The Australian American Chamber of Commerce in Houston could always be counted on to host not just an Australia Day event, but a few of them. Earlier this week, they held a barbie with a cricket match and some netball. Platypus Brewing is having sausage sizzle on the actual day, before hitting repeat again on Saturday.
John Clarke runs the Southern Cross Bakery in Maryland, which is “a bit of a magnet for Aussies in the [Washington] DC area,” are expecting to sell out of their classic beef pies, steak and Guinness pies, sausage rolls and Anzac biscuits.
“A bunch are gathering at the market we trade at in Kensington, Maryland, and they come from DC, Baltimore, and as far away as Pennsylvania.”
AFL is niche, but surprisingly big in the US – if you know where to look.
On the USAFL website, there are more than 20 Australia Day footy matches and party listings, from the San Diego Lions in the west to the New York Magpies in the east. It may not sound like a lot, but these clubs are extremely active.
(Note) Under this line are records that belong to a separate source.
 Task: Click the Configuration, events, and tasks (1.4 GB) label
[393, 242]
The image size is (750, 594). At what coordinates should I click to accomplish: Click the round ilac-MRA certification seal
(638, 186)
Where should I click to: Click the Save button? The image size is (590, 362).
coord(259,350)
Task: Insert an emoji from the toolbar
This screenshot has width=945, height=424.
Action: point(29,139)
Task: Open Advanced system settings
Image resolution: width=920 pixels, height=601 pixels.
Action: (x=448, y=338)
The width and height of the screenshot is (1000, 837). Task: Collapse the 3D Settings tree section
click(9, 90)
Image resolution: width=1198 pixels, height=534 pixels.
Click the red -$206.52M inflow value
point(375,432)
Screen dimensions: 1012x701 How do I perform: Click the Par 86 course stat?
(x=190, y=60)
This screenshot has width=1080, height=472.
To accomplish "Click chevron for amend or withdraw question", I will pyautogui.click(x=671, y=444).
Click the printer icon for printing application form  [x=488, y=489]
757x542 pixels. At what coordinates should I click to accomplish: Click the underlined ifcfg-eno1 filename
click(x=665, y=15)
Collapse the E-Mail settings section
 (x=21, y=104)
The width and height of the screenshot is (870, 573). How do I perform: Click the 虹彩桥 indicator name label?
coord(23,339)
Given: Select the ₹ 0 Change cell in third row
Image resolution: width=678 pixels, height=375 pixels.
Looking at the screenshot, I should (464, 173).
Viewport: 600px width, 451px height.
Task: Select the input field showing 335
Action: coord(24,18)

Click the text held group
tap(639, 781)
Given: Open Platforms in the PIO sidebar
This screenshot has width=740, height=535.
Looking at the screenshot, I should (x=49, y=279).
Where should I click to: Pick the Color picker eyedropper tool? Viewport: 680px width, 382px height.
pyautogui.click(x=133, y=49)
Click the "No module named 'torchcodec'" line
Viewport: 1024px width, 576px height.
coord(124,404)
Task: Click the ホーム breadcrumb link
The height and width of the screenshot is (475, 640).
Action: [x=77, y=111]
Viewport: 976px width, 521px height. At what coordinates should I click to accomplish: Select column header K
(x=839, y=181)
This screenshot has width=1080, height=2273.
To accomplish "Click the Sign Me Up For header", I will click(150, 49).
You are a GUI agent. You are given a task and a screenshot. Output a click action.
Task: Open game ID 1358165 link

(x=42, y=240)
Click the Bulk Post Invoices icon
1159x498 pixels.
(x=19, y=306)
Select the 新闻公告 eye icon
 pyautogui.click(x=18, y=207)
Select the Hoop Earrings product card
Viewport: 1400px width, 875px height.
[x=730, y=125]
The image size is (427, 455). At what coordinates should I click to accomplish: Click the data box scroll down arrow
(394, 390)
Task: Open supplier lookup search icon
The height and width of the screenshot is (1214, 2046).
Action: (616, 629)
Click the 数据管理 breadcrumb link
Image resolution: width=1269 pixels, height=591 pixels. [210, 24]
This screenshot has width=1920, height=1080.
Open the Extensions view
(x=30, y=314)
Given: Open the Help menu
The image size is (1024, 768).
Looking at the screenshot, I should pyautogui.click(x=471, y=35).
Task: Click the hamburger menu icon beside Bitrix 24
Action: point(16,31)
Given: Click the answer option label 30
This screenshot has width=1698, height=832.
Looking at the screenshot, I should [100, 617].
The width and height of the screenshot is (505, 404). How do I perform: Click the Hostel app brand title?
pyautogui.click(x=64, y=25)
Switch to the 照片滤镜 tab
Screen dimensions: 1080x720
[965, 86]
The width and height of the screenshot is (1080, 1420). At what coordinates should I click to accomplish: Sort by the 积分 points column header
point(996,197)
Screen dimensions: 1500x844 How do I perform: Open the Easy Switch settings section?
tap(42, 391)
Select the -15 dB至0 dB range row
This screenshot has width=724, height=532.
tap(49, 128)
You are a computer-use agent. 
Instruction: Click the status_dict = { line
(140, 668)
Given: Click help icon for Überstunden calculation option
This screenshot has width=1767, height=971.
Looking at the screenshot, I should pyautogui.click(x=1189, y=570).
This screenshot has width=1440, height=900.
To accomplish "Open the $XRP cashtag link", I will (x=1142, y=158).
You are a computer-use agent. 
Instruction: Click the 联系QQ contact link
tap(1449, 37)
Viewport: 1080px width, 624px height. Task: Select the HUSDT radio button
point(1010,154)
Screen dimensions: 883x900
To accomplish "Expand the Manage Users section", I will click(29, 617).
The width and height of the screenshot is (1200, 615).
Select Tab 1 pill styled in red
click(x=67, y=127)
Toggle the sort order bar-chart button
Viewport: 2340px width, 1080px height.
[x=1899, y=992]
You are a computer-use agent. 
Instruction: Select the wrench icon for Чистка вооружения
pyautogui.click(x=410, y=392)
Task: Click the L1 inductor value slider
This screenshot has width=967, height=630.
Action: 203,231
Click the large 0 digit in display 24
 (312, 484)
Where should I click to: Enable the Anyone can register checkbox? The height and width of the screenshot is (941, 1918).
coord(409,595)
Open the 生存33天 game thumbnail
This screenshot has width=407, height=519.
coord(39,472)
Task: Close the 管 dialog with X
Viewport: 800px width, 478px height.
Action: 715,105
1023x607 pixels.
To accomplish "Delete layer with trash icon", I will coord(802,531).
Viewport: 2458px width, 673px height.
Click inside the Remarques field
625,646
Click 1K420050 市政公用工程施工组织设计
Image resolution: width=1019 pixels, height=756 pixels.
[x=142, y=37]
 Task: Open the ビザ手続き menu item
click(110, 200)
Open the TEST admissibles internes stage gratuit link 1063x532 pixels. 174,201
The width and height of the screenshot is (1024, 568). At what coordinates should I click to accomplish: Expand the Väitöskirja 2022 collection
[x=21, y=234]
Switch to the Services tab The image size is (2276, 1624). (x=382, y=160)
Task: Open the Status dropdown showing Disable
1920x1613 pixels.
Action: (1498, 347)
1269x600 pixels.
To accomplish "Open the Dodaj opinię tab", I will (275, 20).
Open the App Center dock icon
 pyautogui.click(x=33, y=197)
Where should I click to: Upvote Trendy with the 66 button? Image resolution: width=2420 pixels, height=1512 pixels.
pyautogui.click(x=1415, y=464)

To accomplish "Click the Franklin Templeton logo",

Matt Diggens said he planned to have his friends and family over for meat pies and a lamb roast… “and try and find some cricket to stream.”
On the other hand, Marilyn Smith said how she was having trouble making “a true blue Aussie roast here like we had every Sunday for lunch.”
“The meat is cut differently, you can’t buy Oxo cubes and Gravox Gravy…just not the same.”
“This is my [8-month-old] daughter’s first Aussie day,” posted Amelia Yaron.
“Her American daddy and I met on Aussie day in Canberra in 2009 and although this year will be tame, I plan on making the trek to one of the Aussie pie places that has opened up near Denver [before] putting on [Aussie music] and dancing around the kitchen with her until it’s her bedtime.”
Carlee Lukje said her husband and brother own a restaurant in Phoenix, Arizona, and were doing an Australian Day party after the one they held last year was hugely successful.
In Indianpolis, a few Australians are off to see fellow Aussie comedian, Jim Jefferies.
While there were whispers of chucking a sickie, others floated the idea of legitimately getting the day off by swapping it for the American equivalent: the fourth of July.